- _WHAT THIS TASK INVOLVES_
In the records below, repeat word for word only the lines starting at the one that contains "Given: Open the ÖS 1:14 timestamp link" and ending at the one that contains "The width and", pictures excluded.

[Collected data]
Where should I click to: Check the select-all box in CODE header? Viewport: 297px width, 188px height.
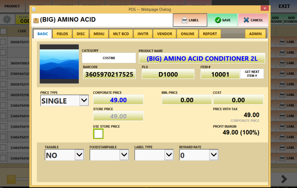tap(3, 31)
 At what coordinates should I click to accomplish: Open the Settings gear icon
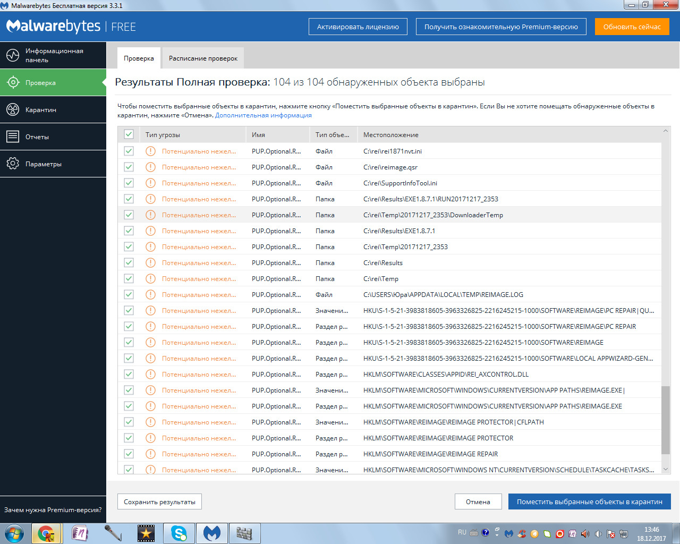coord(13,164)
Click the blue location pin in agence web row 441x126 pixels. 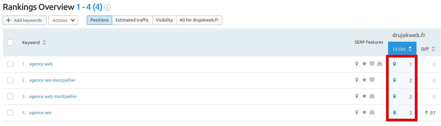pos(394,64)
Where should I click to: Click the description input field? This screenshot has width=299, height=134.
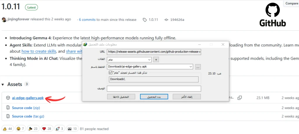[x=154, y=88]
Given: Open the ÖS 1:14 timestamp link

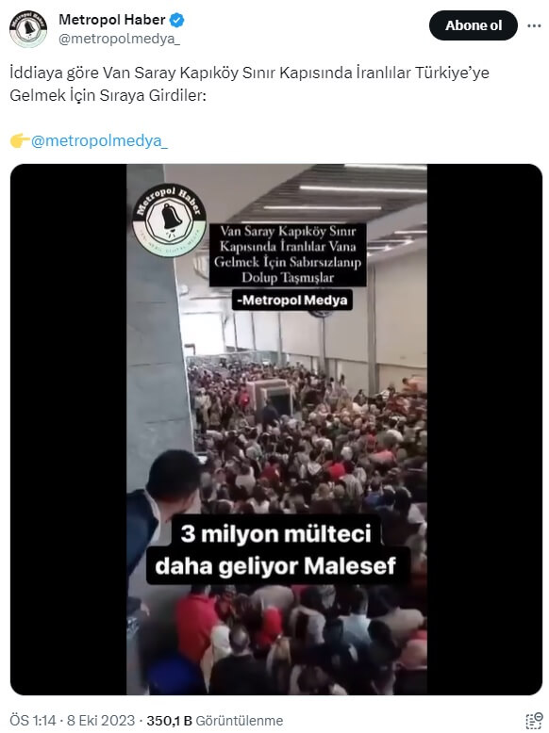Looking at the screenshot, I should click(33, 721).
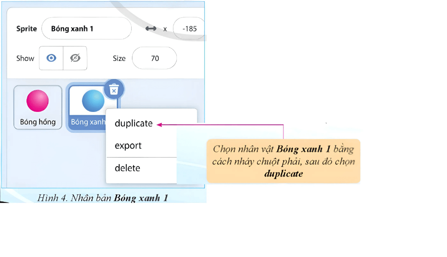This screenshot has height=257, width=447.
Task: Select export in the context menu
Action: point(128,146)
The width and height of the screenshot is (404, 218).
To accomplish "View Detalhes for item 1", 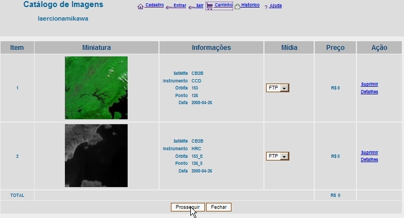I will click(369, 92).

- _EXPECTED ANSWER_
Given: Open the ÖS 1:14 timestamp link

Looking at the screenshot, I should click(33, 721).
This screenshot has height=257, width=447.
Task: Select export in the context menu
Action: point(128,146)
The width and height of the screenshot is (404, 218).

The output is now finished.